We find no basis upon which 6 NYCRR 201.2 (c), permitting continued operation of a source of air contamination during *251the pendency of an application to operate such a source, can be read to authorize commission of the crime of air pollution. First, the regulatory definitions sharply and clearly point to a distinction between the mere operation of an air contamination source and the actual causation or creation of air pollution. An air contaminant is defined as "[a] dust, fume, gas, mist, odor, smoke, vapor, pollen or any combination thereof” (6 NYCRR 200.1 [b]). An air contamination source is "[a]ny apparatus, contrivance or machine capable of causing emission of any air contaminant to the outdoor atmosphere” (6 NYCRR 200.1 [d]). Air pollution is defined, inter alia, as "[t]he presence in the outdoor atmosphere of one or more contaminants in quantities, of characteristics and of a duration which are or may be injurious to human, plant or animal life” (6 NYCRR 200.1 [e]). Thus, it is possible to operate an air contamination source, emitting contaminants, without doing so to the extent of creating a condition posing an actual danger to human, plant or animal life, so as to meet the definition of air pollution. Accordingly, the mere authorization under 6 NYCRR 201.2 (c) to operate an air contamination source during the pendency of an application to operate cannot be interpreted to authorize the creation of the far more dangerous condition the regulations define as air pollution.
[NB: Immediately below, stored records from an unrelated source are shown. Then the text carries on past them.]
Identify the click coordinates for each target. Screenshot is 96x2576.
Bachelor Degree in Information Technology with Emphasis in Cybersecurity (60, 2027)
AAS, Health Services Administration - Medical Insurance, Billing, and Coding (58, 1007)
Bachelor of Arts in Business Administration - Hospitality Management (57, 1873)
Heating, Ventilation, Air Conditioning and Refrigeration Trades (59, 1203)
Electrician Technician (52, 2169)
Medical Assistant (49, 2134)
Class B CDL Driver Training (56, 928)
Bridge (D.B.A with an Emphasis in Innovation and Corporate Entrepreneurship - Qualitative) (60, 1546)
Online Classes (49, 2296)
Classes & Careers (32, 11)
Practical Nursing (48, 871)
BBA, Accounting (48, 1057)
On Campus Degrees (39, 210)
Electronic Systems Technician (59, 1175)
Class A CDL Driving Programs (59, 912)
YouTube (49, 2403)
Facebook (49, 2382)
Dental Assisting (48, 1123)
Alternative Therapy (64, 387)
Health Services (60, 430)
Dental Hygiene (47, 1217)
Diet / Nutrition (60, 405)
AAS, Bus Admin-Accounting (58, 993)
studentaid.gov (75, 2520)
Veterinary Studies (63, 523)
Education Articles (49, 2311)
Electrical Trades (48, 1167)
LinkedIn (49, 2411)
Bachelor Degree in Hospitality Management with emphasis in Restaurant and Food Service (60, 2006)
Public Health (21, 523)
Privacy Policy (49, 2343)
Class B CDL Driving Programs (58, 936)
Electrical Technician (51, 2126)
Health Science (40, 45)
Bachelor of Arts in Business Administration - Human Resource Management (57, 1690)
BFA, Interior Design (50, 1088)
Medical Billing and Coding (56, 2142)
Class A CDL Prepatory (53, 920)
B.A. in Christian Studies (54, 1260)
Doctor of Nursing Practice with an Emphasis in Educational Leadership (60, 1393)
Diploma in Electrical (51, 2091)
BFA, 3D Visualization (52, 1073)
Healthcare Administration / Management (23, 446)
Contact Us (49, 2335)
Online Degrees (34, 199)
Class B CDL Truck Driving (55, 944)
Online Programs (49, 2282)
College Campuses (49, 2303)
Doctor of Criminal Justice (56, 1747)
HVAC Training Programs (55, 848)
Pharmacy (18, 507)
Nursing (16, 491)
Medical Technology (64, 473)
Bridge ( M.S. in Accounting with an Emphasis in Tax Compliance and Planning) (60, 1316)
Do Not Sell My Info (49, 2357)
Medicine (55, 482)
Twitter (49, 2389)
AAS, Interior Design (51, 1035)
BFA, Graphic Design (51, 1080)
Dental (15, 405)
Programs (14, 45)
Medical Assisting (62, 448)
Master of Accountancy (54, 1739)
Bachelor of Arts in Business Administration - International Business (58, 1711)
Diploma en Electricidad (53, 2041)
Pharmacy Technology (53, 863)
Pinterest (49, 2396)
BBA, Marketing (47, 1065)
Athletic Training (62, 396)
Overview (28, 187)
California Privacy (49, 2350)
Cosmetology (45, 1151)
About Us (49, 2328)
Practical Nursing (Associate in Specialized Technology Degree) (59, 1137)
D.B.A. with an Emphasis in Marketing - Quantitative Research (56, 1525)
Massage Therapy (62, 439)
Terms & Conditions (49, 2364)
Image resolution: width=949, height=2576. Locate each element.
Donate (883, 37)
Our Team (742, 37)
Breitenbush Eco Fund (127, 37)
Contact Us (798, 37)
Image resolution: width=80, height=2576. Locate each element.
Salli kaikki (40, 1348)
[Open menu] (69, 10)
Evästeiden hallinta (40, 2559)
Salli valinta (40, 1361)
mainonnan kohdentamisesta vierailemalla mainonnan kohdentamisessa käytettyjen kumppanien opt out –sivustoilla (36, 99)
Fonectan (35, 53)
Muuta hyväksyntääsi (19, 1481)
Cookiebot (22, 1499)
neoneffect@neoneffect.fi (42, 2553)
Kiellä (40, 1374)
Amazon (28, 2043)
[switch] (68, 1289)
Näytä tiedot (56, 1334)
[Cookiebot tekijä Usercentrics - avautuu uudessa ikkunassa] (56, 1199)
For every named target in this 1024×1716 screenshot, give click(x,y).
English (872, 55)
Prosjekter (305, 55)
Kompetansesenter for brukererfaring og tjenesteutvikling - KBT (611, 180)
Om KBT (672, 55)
That 6 NYCRR 201.2 (c) does not license air pollution pending the disposition of an application for a certificate to operate a contamination source is further made clear by 6 NYCRR 200.6 and 211.2, which unambiguously and unmistakably prohibit emissions to the atmosphere to the degree that they actually cause air pollution. In view of the complexities of the area of air pollution control to be regulated, the foregoing regulatory provisions afford reasonable warning to a person of reasonable intelligence that permission to temporarily operate an air contamination source is not permission to cause air pollution. Hence, imposing criminal liability for actually causing air pollution in willful violation of the regulations does not violate due process (see, People v Cruz, 48 NY2d 419, 428, appeal dismissed 446 US 901; Silvian v Shang, supra, at 705; see also, United States v Chestman, 947 F2d 551, 564). The language of the statute and regulations spells out what is allowed and what is prohibited with a reasonable degree of certainty, and this is sufficient to overcome any due process objection, because it is not "unfair to require that one who deliberately goes perilously close to an area of proscribed *252conduct shall take the risk that he may cross the line” (Boyce Motor Lines v United States, supra, at 340).

The foregoing reasoning applies a fortiori to require reversal of County Court’s dismissal of the first three counts of the indictment. Each of the crimes charged in those counts consists of releasing substantial quantities of "a substance hazardous to public health, safety or the environment”. The crimes charged in these counts are defined in ECL article 71, title 27 and the regulations promulgated pursuant thereto, all of which relate to the identification, control and abatement of hazardous wastes. Thus, it would be entirely unreasonable and unjustifiable to read a provision in a part of the regulations dealing with air pollution control as authorizing the release of waste materials injurious to human health, safety or the environment, in violation of an entirely discrete set of statutory and regulatory provisions, all dealing with a different environmental risk. Accordingly, the first four counts of the indictment should be reinstated and remitted to County Court for consideration of defendants’ other grounds for dismissal and for trial or other disposition if necessary.

Mercure, Crew III, Mahoney and Casey, JJ., concur.

Ordered that the order is modified, on the law, by reversing so much thereof as dismissed counts one through four of the indictment; said counts reinstated and matter remitted to the County Court of Columbia County for further proceedings not inconsistent with this court’s decision; and, as so modified, affirmed.